Ele Morreu Por Nós

Todo mundo já deve ter parado pra pensar na vida – se você ainda não fez isso, vai fazer depois desse post. Um dia, eu não tinha nada pra fazer (não é muito difícil eu não ter nada pra fazer, mas não sou tão desocupada assim) e resolvi pensar a respeito de coisas absurdas. Pensei sobre o tempo, pensei o quanto é estranho pensar no tempo, pensei sobre o céu e o quão lindo deve ser, pensei a respeito da morte e da vida. Depois de pensar em todas essas coisas, juntei tudo em uma só bola de pensamento… Quase choro.
Pensar na vida e na sua efemeridade, faz-nos pensar no que estamos fazendo dela. Será que estou aproveitando o máximo que eu posso aqui? Bem, a resposta deverá ser diferente para cada um, mas a minha foi: não, não estou vivendo a minha vida de acordo com a vontade de Deus, então não estou aproveitando o máximo dela. Ao pensar na vida, eu pensei em todas as coisas supérfluas que fiz e faço até hoje, não que sejam pecado, mas elas me tiram o tempo que eu tenho pra fazer algo mais importante, como ler a Bíblia, orar ou evangelizar.

“Todas as coisas são lícitas, mas nem todas convêm; todas são lícitas, mas nem todas edificam” (1 Coríntios: 10:23)

Sou cristã, mas tenho amigos não cristãos. Olho para a vida deles e tento me imaginar vivendo daquele jeito e, honestamente, não suporto. Eu conheço a Cristo, sei o que Ele fez por mim, então não aguentaria pensar que estaria rejeitando o sacrifício dEle para viver minha vida do jeito que eu bem entendesse. Mas o que eu ainda não tinha percebido era: eu muitas vezes rejeito o sacrifício de Cristo também.

Ser cristão não nos isenta de pecar. Não estou dizendo que “Ah, se vamos pecar de qualquer jeito, vamos pecar, né? Não há nada que possamos fazer”, DE JEITO ALGUM. Estou dizendo que temos uma natureza caída, o pecado está no nosso coração, MAS (há um grande porém aí…) Cristo já morreu por eles.
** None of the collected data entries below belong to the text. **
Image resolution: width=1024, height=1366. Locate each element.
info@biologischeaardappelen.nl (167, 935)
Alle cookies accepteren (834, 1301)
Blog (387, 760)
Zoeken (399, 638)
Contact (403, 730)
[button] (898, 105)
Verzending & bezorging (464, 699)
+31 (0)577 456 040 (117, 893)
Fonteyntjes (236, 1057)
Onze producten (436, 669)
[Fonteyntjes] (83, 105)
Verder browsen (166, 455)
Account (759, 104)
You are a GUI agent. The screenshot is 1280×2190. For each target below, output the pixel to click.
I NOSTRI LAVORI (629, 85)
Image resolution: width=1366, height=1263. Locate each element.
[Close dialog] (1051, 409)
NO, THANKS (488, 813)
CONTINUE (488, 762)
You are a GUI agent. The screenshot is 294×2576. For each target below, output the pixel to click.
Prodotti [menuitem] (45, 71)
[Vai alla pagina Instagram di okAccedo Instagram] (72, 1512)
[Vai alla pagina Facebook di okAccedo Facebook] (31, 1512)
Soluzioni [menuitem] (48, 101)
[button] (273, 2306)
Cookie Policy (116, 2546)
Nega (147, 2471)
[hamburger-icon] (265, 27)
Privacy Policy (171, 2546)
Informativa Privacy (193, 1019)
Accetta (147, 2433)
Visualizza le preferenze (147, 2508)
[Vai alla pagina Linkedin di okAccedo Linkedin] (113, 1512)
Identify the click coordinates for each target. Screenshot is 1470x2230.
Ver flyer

“Mas Deus, sendo rico em misericórdia, por causa do grande amor com que nos amou, e estando nos mortos em nossos delitos, nos deu vida juntamente com Cristo,  – pela graça sois salvos” (Efésios 2:4-5)

O pecado na vida da nova criatura deve ser acidente e não recorrente.

“Que diremos, pois? Permaneceremos no pecado, para que a graça seja mais abundante? De modo nenhum! Como viveremos ainda no pecado, nós os que para ele morremos? Ou, porventura, ignorais que todos nós que fomos batizados em Cristo Jesus fomos batizados na sua morte? Fomos, pois, sepultadas com ele na morte pelo batismo; para que, como Cristo foi ressuscitado dentre os mortos pela gloria do Pai, assim também andemos nós em novidade de vida. Porque, se fomos unidos com ele na semelhança da sua ressurreição, sabendo isto: que foi crucificado com ele o nosso velho homem, para que o corpo do pecado seja destruído, e não sirvamos o pecado como escravos; porquanto quem morreu esta justificado do pecado” (Romanos 6:1-7)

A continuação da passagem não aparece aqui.